A imagem que a maioria das pessoas tem do teatro amador é de um teatro de emoções positivas, festivo e de comunidade. Neste sentido, The Pillowman (O Homem Almofada, 2003), encenado pelo Teatro de Ensaio Raúl Brandão no Pequena Auditório do CCVF no passado dia 22 de Outubro no âmbito da Mostra de Teatro de Amadora quebra deliberada e claramente este molde. A peça foi escrita pelo irlandês Martin McDonagh, mais conhecido pelos guiões de cinema para filmes como Three Billboards Outside Ebbing, Missouri (Três Cartazes à Beira da Estrada, 2017) mas que começou a sua carreira como dramaturgo de palco. Em Portugal, a peça foi traduzida e encenada por Tiago Guedes no Teatro Maria Matos em 2007 e contou com os atores Gonçalo Washington, Nuno Lopes e João Pedro Vaz.

Faz todo o sentido voltar a encenar esta peça em 2021 com os regimes autoritários a crescer e acentuadamente mais violentos, seja em Myanmar, Hong Kong ou Afeganistão. É uma peça centrada na figura de Katurian, um escritor de ficção num estado sem direitos que é preso e torturado quando as suas histórias parecem ter demasiadas semelhanças com uma série de assassinatos de crianças. Os temas da peça são bastante atuais: o papel do escritor e da arte num estado totalitário, as semelhanças e diferenças entre realidade e ficção e, através do irmão vulnerável de Katurian, Michal, a violência que pode existir no seio da família. É sobretudo, uma peça sobre o poder das histórias e a nossa necessidade de as contar para nos percebermos a nós próprios.

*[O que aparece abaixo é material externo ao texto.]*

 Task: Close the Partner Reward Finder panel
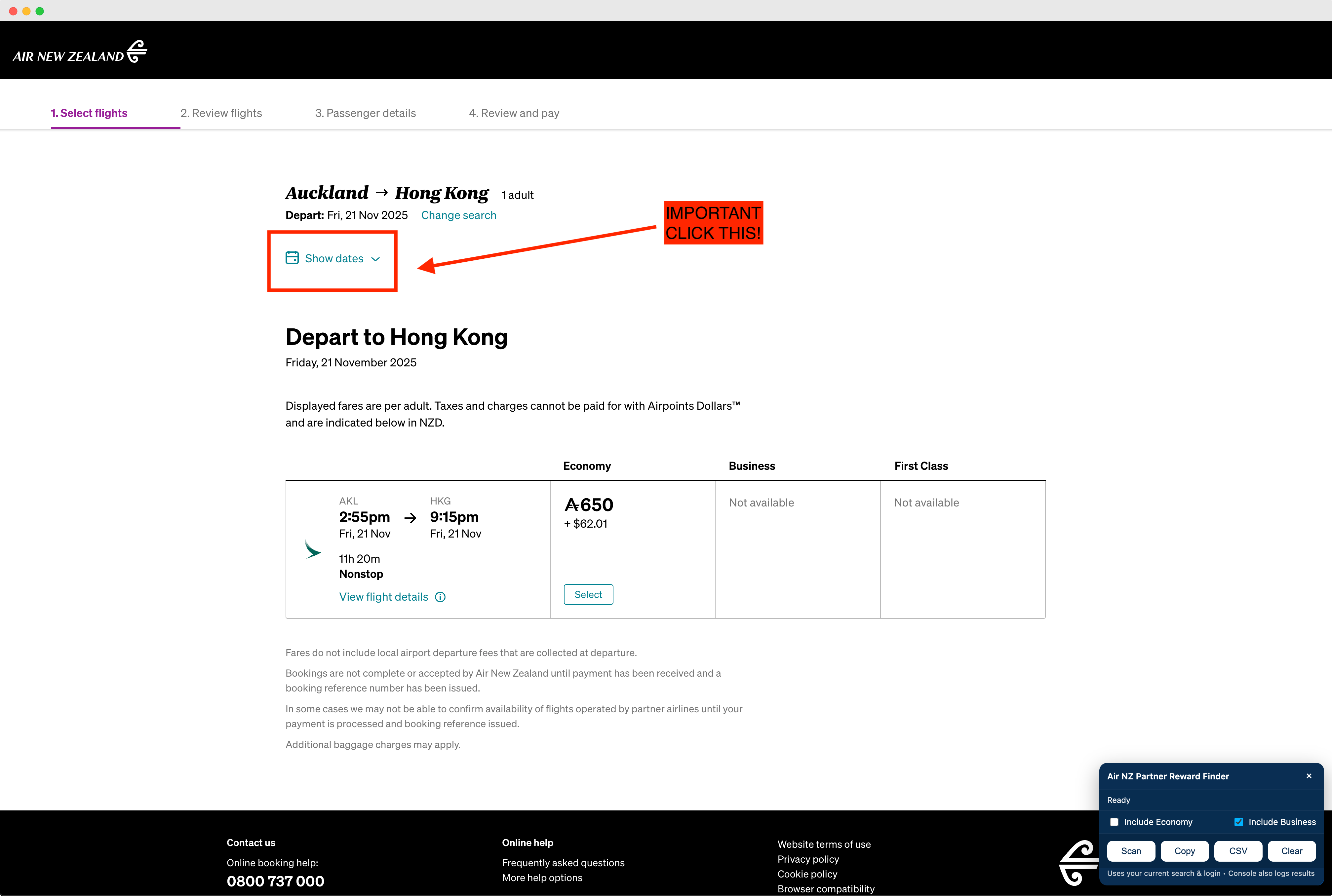1309,776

É evidente que uma peça desta natureza coloca vários desafios à encenação. Desde logo pela exigência em se estar duas horas e meia em palco e transmitir uma diversidade de emoções desde a fragilidade até ao humor negro. Nesta encenação, duas personagens masculinas são representadas por atrizes: Cidália Carvalho como um Katurian mercurial e Mara Adelaide como a torturadora ela própria torturada, Tupolski, o que sugere que os papéis de heróis imperfeitos e de torturadores oficiosos não são exclusivamente masculinos. O outro torturador, Ariel, mais espontâneo que oficioso, é representado de forma absolutamente convincente por José Dias. Tiago Costa representa Michal, numa cena simultaneamente comovente e assustador com a sua irmã Katurian, uma das cenas mais bem conseguidas deste espetáculo. A dramaturgia, encenação, sonoplastia e luminotecnia de Miguel de Riba e Rui Mário Silva é coerente e eficaz e serve bem os vários ambientes da peça, só perdendo um pouco o ritmo na última parte do espetáculo.

Acho importante que peças exigentes como estas façam parte do repertório do teatro amador porque esta exigência também permite uma evolução no teatro amador ao nível textual e de cena. As histórias contadas não são bonitas nem consensuais, mas esta capacidade de enfrentar os medos e a violência no seio da comunidade constitui um papel importante da arte, como também é sem dúvida esta valorização do contar das histórias como forma de refletir sobre os tempos em que vivemos.